919.08 INSURANCE AND INDEMNIFICATION.
   (a)   To the fullest extend permitted by law, all Permittees shall, at their sole cost and expense, fully indemnify, defend and hold harmless the City, its officers, public officials, boards and commissions, agents, and employees from and against any and all lawsuits, claims (including without limitation worker’s compensation claims against the City or others), causes of actions, actions, liability, and judgments for injury or damages (including but not limited to expenses for reasonable legal fees and disbursements assumed by the City in connection therewith):
      (1)   To persons or property, in any way arising out of our through the acts or omissions of Permittee, its subcontractors, agents or employees attributable to the occupation by the Permittee of the Right-of-Way, to which Permittee’s negligence shall in any way contribute, and regardless of whether the City’s negligence or the negligence of any other party shall have contributed to such claim, cause of action, judgment, injury or damage.
      (2)   Arising out of any claim for invasion of the right of privacy, for defamation of any person, firm or corporation, or the violation or infringement of any copyright, trademark, trade name, service mark or patent or any other right of any person, firm and corporation by the Permittee, but excluding claims arising out of or related to City programing.
      (3)   Arising out of Permittee’s failure to comply with the provisions of any federal, state, or local statutes, ordinances or regulations applicable to Permittee in its business hereunder.
   (b)   The foregoing indemnification is conditioned upon the City.
      (1)   Giving Permittee prompt notice of any claim or the commencement of any action, suit or proceeding for which indemnification is sought.
      (2)   Affording the Permittee the opportunity to participate in and fully control any compromise, settlement, or other resolution or disposition of any claim or proceeding subject to indemnification; and
      (3)   Fully cooperating in the defense of such claim and making available to the Permittee all pertinent information under the City’s control.

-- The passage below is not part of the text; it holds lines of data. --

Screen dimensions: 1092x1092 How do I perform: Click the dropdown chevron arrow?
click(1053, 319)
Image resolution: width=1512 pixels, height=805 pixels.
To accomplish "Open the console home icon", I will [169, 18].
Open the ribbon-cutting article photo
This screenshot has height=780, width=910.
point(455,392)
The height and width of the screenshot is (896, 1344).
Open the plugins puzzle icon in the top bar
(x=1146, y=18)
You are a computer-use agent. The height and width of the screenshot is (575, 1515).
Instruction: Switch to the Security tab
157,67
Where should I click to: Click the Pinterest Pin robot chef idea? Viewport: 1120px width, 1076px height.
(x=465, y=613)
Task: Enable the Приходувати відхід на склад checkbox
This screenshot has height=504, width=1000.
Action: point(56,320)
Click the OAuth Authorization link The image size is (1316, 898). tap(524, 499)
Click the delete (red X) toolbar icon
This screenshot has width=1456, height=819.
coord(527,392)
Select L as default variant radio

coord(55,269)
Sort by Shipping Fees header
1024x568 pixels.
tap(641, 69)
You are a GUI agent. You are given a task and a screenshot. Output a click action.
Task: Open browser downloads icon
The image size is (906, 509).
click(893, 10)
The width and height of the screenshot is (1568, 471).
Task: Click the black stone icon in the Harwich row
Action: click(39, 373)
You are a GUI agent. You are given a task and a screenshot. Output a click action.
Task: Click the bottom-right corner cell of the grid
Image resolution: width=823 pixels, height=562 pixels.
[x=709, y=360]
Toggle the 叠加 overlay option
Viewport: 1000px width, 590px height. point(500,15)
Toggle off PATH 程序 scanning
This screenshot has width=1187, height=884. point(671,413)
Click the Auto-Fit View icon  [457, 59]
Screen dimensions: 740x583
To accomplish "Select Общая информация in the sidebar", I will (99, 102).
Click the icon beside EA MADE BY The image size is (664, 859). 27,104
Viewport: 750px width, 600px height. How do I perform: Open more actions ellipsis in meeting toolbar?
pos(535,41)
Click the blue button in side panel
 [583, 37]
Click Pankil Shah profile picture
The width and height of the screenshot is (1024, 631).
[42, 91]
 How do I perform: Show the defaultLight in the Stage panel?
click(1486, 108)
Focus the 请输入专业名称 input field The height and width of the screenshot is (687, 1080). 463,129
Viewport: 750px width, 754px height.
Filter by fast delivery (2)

   (c)   The City shall have the right to employ separate counsel in any such action or proceeding and to participate in the investigation and defense thereof and the Permittee shall pay the reasonable fees and expense of such separate counsel if employed with the approval and consent of the Permittee or if representation of both Permittee and the City by the same attorney would be inconsistent with accepted canons of professional ethics.
   (d)   Each Permittee shall maintain insurance coverages (or self-insurance coverage by Permittees having capitalization in excess of fifty million dollars, as determined by the Director) in accordance with the following:
      (1)   General Liability Insurance. The Permittee shall maintain, and by its acceptance of any franchise granted hereunder specifically agrees that it will maintain throughout the term of the Permit, general liability insurance insuring the Franchise in the minimum of:
         A.   $1,000,000 per occurrence;
         B.   $2,000,000 annual aggregate;
         C.   $1,000,000 excess general liability per occurrence and annual aggregate.
   Such general liability insurance must be written on comprehensive coverage form, including the following: premises/operations, explosion and collapse hazard, underground hazard, products/completed operations hazard, contractual insurance, broad form property damage, and personal injury.
      (2)   Automobile Liability Insurance. The Permittee shall maintain, and by its acceptance of any Permit granted hereunder specifically agrees that it will maintain throughout the term of the Permit, automobile liability insurance for owned, non-owned, or rented vehicles in the minimum amount of:
         A.   $1,000,000 per occurrence; and
         B.   $1,000,000 excess automobile liability per occurrence.
      (3)   Worker’s Compensation and Employer’s Liability Insurance. The Franchisee shall maintain and by its acceptance of any Franchise granted hereunder specifically agrees that it will maintain throughout he term of the Franchise, Worker’s Compensation and employer’s liability, valid in the State of Ohio, in the minimum amount of:
         A.   Statutory limit for Worker’s Compensation;
         B.   $1,000,000 for employer’s liability per occurrence; and
         C.   $1,000,000 excess employer liability.